Items listed in a dataset:
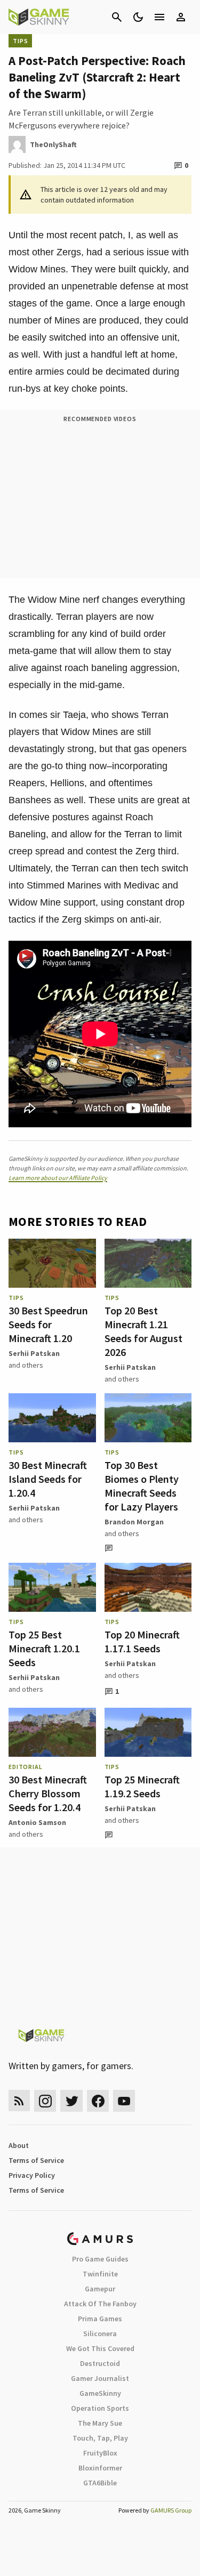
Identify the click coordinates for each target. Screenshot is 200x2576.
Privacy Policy (32, 2175)
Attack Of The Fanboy (100, 2303)
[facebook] (98, 2101)
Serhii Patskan (34, 1353)
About (19, 2145)
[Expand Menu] (159, 17)
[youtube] (124, 2101)
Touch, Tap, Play (100, 2438)
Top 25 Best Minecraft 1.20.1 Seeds (44, 1648)
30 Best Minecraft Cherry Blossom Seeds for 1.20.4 (48, 1793)
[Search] (116, 17)
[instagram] (45, 2101)
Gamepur (100, 2289)
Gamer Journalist (100, 2378)
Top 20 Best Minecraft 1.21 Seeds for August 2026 (143, 1331)
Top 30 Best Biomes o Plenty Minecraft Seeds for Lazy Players (142, 1485)
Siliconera (100, 2333)
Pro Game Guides (100, 2259)
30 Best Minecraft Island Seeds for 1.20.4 (48, 1478)
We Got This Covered (100, 2348)
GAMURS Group (170, 2510)
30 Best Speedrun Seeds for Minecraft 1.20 (48, 1324)
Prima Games (100, 2318)
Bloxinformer (100, 2468)
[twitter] (71, 2101)
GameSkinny (100, 2393)
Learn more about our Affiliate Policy (58, 1178)
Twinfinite (100, 2274)
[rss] (19, 2101)
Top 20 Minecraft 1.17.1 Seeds (142, 1641)
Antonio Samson (37, 1822)
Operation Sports (100, 2408)
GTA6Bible (100, 2483)
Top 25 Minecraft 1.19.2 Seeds (142, 1786)
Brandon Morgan (134, 1522)
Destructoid (100, 2363)
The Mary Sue (100, 2423)
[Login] (180, 17)
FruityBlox (100, 2453)
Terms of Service (36, 2160)
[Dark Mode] (138, 17)
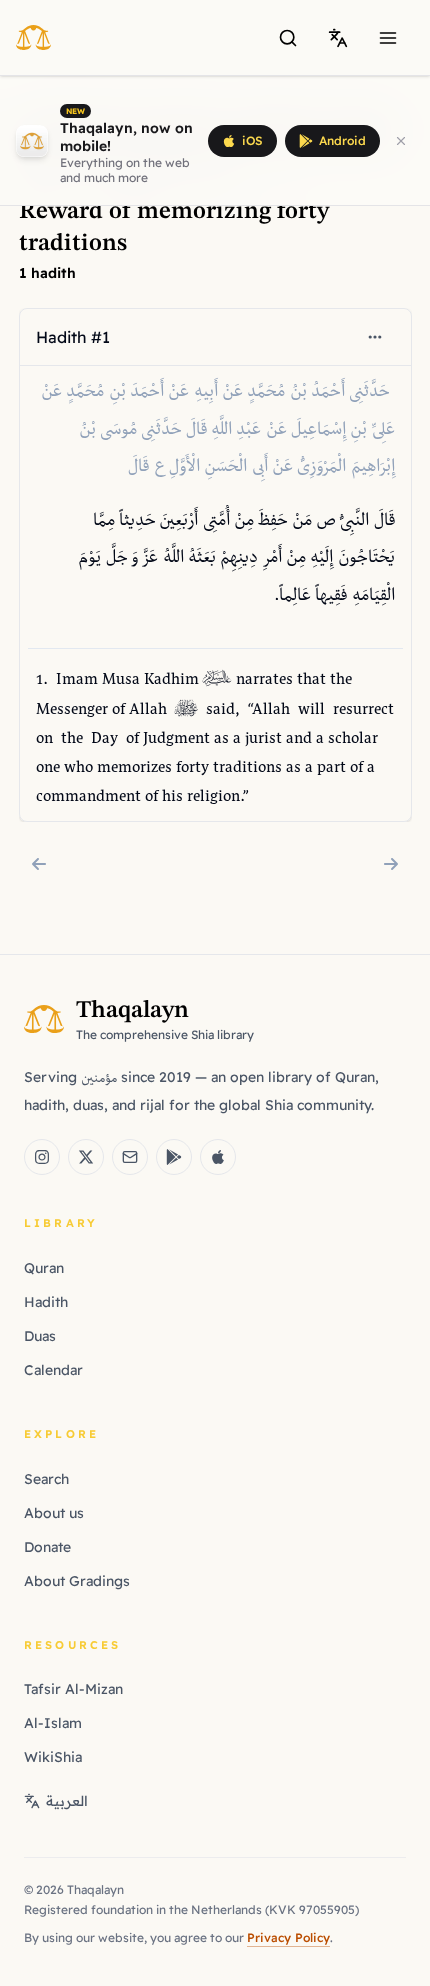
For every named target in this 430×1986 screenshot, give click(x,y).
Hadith (46, 1302)
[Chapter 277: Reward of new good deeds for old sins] (39, 864)
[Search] (288, 38)
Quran (44, 1268)
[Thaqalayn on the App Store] (218, 1157)
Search (46, 1479)
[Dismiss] (401, 141)
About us (54, 1513)
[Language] (338, 38)
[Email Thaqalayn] (130, 1157)
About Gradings (77, 1581)
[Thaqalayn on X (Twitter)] (86, 1157)
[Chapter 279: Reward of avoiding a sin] (391, 864)
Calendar (53, 1370)
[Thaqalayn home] (39, 37)
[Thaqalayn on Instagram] (42, 1157)
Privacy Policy (288, 1937)
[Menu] (388, 38)
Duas (40, 1336)
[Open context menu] (374, 337)
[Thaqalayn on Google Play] (174, 1157)
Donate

_Assignment_
Reproduce exactly the lines of the entries above from the first through the line with "Top 20 Best", both included; pictures should not be reproduced.

_Result of this exercise_
Identify the click coordinates for each target. Screenshot is 200x2576.
Privacy Policy (32, 2175)
Attack Of The Fanboy (100, 2303)
[facebook] (98, 2101)
Serhii Patskan (34, 1353)
About (19, 2145)
[Expand Menu] (159, 17)
[youtube] (124, 2101)
Touch, Tap, Play (100, 2438)
Top 25 Best Minecraft 1.20.1 Seeds (44, 1648)
30 Best Minecraft Cherry Blossom Seeds for 1.20.4 (48, 1793)
[Search] (116, 17)
[instagram] (45, 2101)
Gamepur (100, 2289)
Gamer Journalist (100, 2378)
Top 20 Best Minecraft 1.21 Seeds for August 2026 (143, 1331)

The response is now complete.